Entscheidung: Der Bundesfinanzhof (BFH) hielt den Regelsteuersatz von 19 % für zutreffend und wies die Klage im Grundsatz ab:

  • Hätte die Klägerin das Gemüse geliefert, hätte die Lieferung dem im Jahr 2013 geltenden Durchschnittssteuersatz von 10,7 % unterlegen. Die Klägerin hat das Gemüse aber nicht geliefert, sondern hat gegen Entgelt auf ihr Recht, Gemüse entgeltlich zu liefern, verzichtet.
  • Zwar wird die Aufhebung eines Vertrags grundsätzlich genauso umsatzsteuerlich behandelt wie die vertraglich vereinbarte Leistung; denn bei der Aufhebung handelt es sich um den gegenläufigen Vorgang. Dies gilt aber nicht, wenn die Leistung, die im Verzicht liegt, nicht dem Zweck der Umsatzsteuervergünstigung dient.
  • Die Vergünstigung, die in der Durchschnittssatzbesteuerung des § 24 UStG liegt, gilt nach dem europäischen Mehrwertsteuerrecht nur für die Lieferung landwirtschaftlicher Erzeugnisse und Dienstleistungen; sie gilt aber nicht für den Verzicht auf eine Lieferung landwirtschaftlicher Erzeugnisse bzw. auf eine landwirtschaftliche Dienstleistung.
  • Der Durchschnittssteuersatz wird im Übrigen auch deshalb gewährt, weil die Lieferung landwirtschaftlicher Erzeugnisse typischerweise zu einer entsprechenden Vorsteuerbelastung führt; aus diesem Grund wird i.H. des Durchschnittssatzes ein gleich hoher Vorsteuersatz pauschal gewährt. Bei einem Verzicht auf ein Lieferrecht gibt es vorher aber keine Eingangsleistungen (z.B. Einkäufe), die typischerweise vorsteuerbelastet sind.

Hinweise: Zwar hat der BFH den Durchschnittssteuersatz abgelehnt, sodass das Entgelt für den Verzicht einem Umsatzsteuersatz von 19 % unterliegt. Der BFH hat die Sache jedoch an das Finanzgericht zur weiteren Aufklärung zurückverwiesen; denn es muss nun prüfen, ob die Klägerin Vorsteuer für Eingangsleistungen geltend machen kann, die mit dem Verzicht im Zusammenhang stehen.

Das Urteil des BFH wirkt sich nur auf das Entgelt für den Verzicht aus, nicht aber auf die landwirtschaftlichen Lieferungen der Klägerin. Diese werden unverändert mit dem Durchschnittssteuersatz besteuert; in gleicher Höhe wird eine pauschale Vorsteuer gewährt.
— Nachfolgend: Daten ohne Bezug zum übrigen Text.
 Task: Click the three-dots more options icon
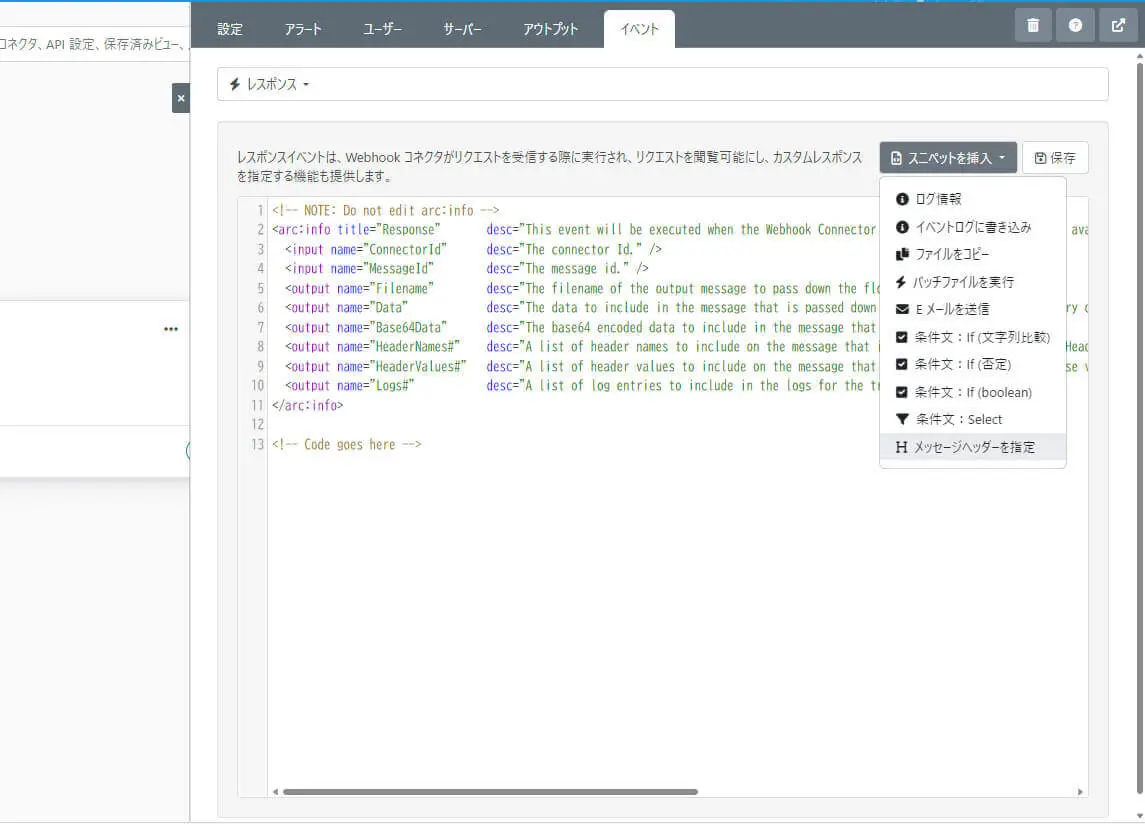tap(171, 329)
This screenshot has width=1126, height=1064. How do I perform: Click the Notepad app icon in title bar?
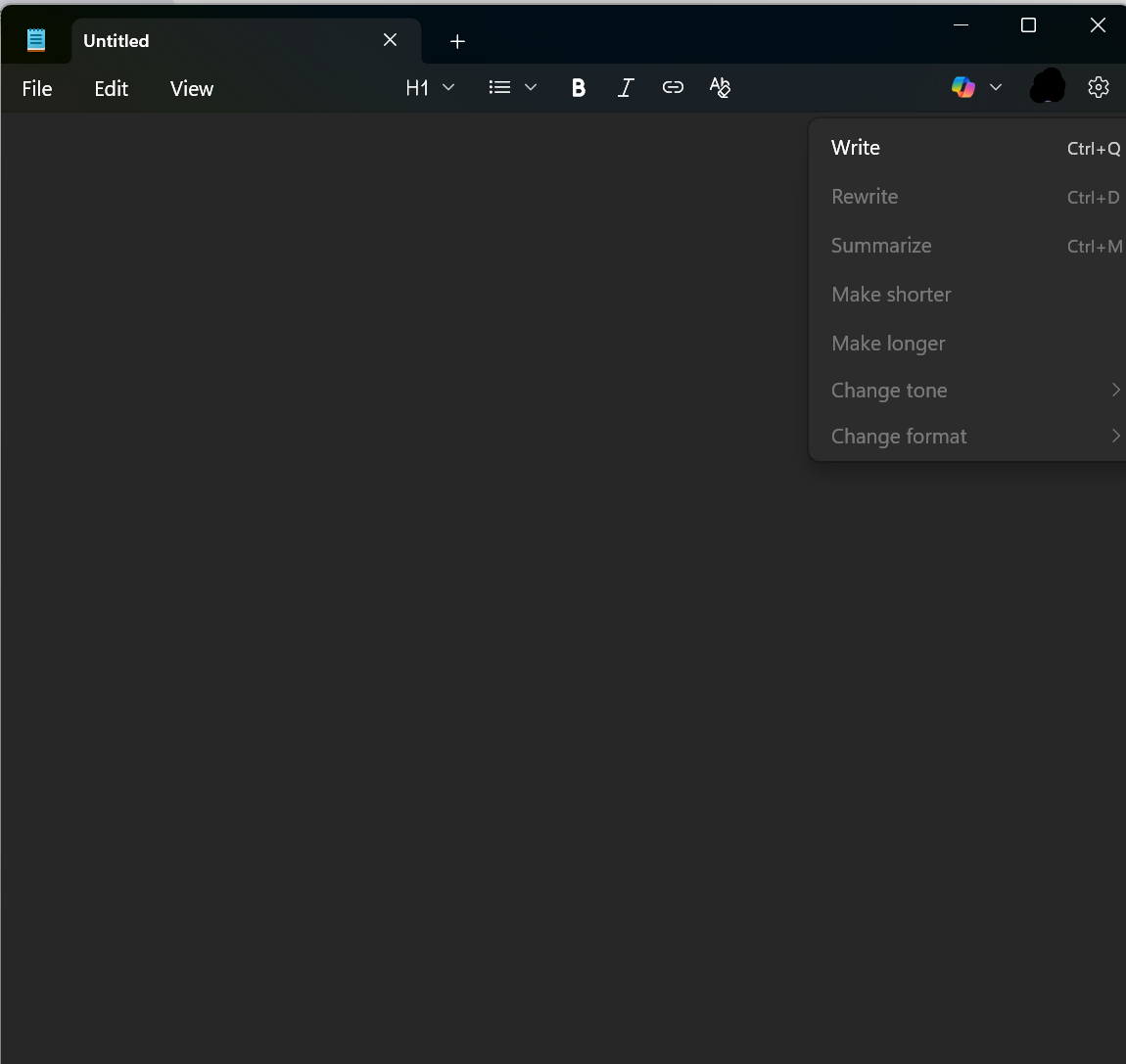click(x=36, y=40)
Quelle: BFH, Urteil vom 23.8.2023 – XI R 27/21; NWB

Weitere Steuertipps

Nachträglicher Betriebsausgabenabzug bei steuerfreiem Betrieb einer Photovoltaikanlage

Der Betreiber einer Photovoltaikanlage, die seit dem Jahr 2022 steuerfrei […]

Abfindung für die Aufhebung eines Nießbrauchsrechts an GmbH-Anteilen

Erhält ein Nießbrauchsberechtigter von GmbH-Anteilen, die zum Privatvermögen gehören, eine […]
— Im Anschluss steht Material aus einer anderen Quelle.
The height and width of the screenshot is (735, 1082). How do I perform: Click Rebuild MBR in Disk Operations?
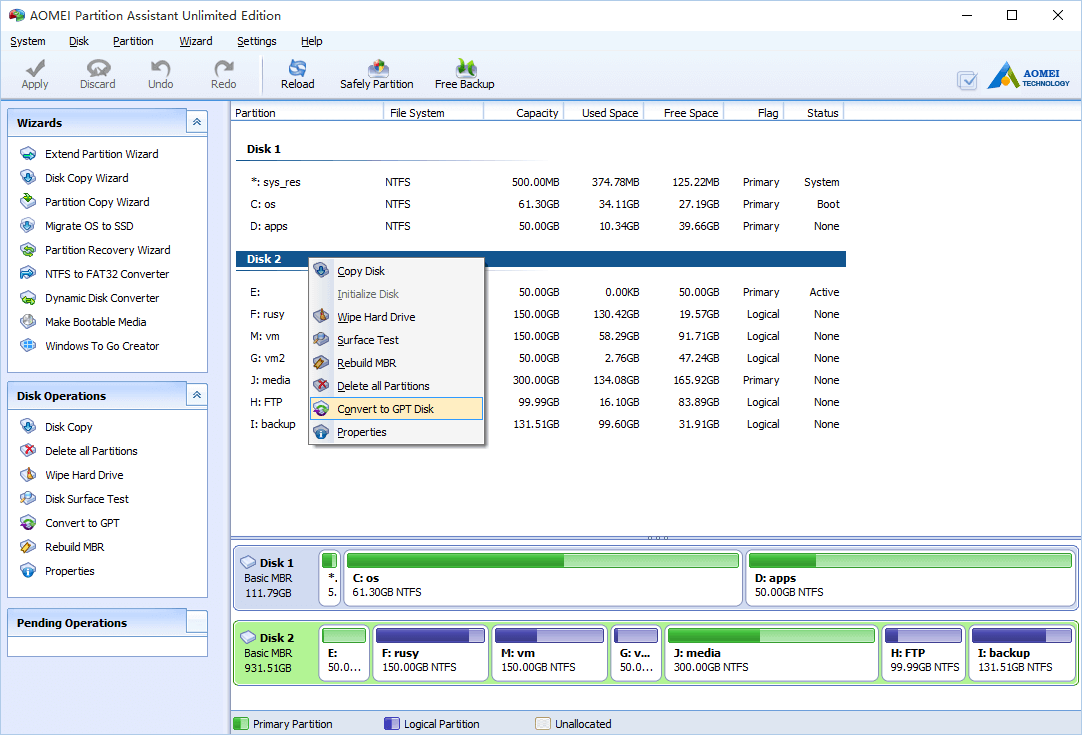coord(74,547)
Verspätete Versteuerung von Umsätzen bei der Umsatzsteuer

Versteuert ein Unternehmer seine Umsätze zu Unrecht jeweils erst ein […]
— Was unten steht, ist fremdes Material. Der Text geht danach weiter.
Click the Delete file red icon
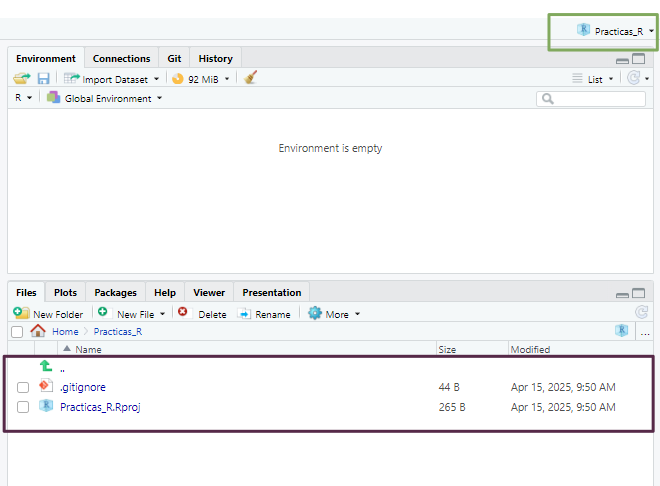This screenshot has height=486, width=660. click(x=183, y=313)
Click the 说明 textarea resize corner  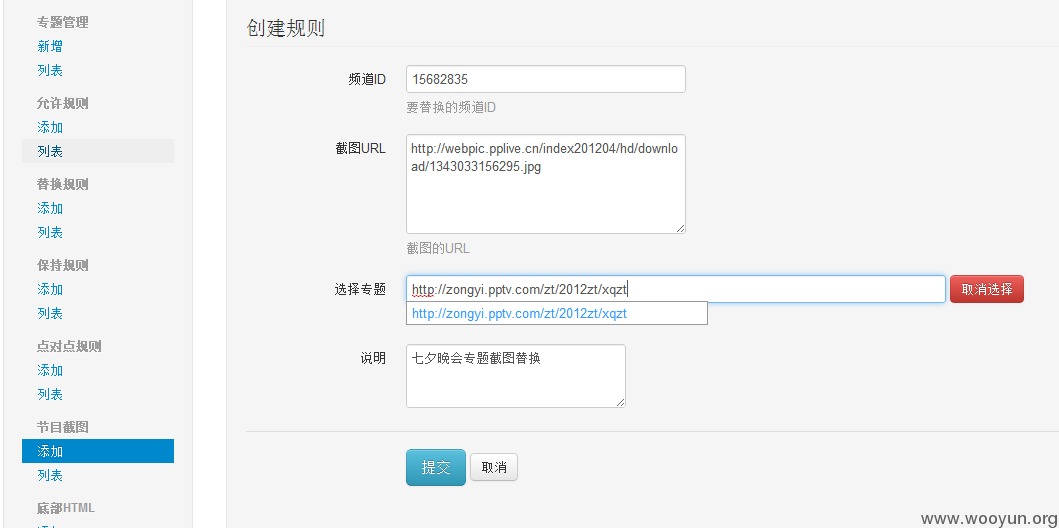620,402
Die wichtigsten steuerlichen Änderungen 2025

Höherer Grundfreibetrag, mehr Kindergeld, vollständiger Ausgleich der kalten Progression und […]

Abgabe der Steuererklärung nach Bekanntgabe eines Schätzungsbescheids

Hat das Finanzamt einen Schätzungsbescheid unter dem Vorbehalt der Nachprüfung […]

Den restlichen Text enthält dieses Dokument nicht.